=== Work task ===
Of the records that follow, copy only the lines from the line containing "Task: Create a new sketch with the New icon" to the line containing "Select the Format", both included, exactly as written.

=== Materials provided ===
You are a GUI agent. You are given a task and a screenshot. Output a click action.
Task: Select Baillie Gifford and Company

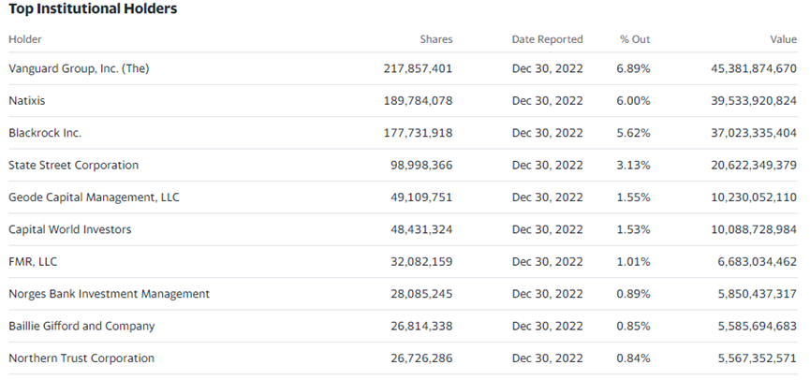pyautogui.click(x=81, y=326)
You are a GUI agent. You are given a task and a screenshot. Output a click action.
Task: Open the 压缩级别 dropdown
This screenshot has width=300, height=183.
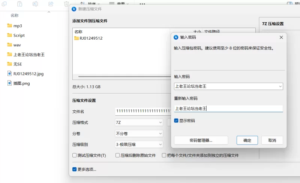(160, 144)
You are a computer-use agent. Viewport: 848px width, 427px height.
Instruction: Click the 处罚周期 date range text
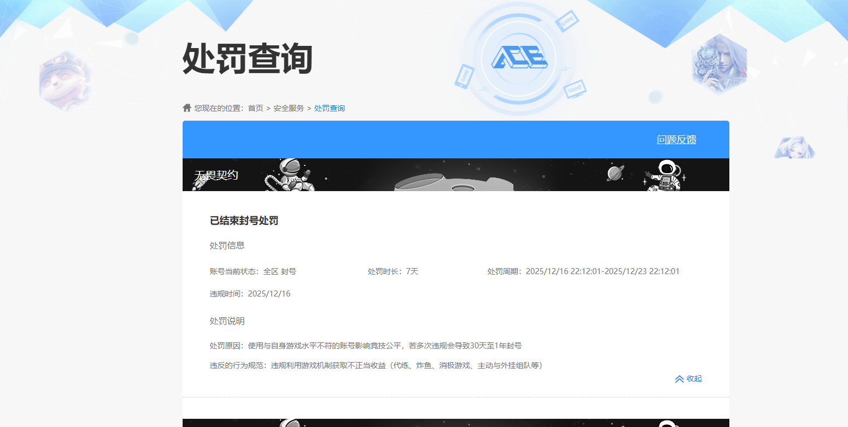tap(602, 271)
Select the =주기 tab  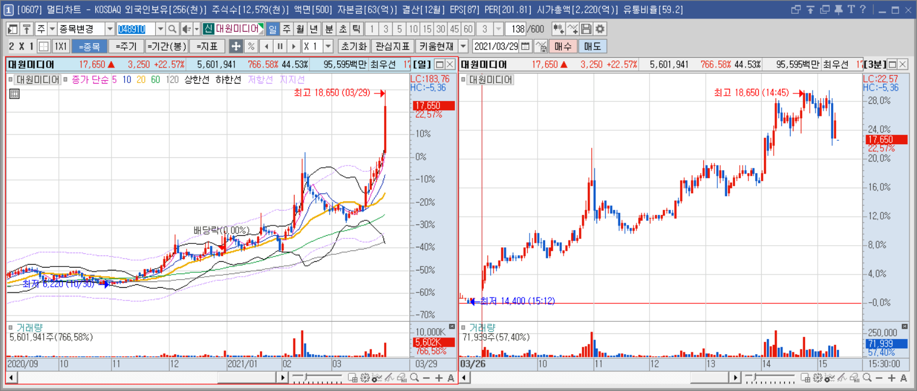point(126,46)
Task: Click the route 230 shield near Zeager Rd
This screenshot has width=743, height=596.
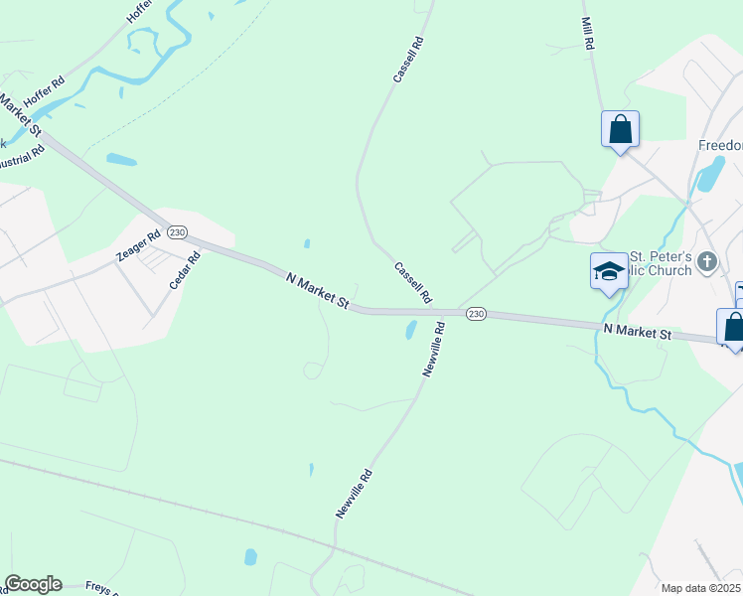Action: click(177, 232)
--
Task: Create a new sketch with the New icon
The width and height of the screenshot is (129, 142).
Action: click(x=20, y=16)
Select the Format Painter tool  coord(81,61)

=== Result of the exercise ===
Task: Create a new sketch with the New icon
The width and height of the screenshot is (129, 142).
Action: click(x=20, y=16)
Select the Format Painter tool  coord(81,61)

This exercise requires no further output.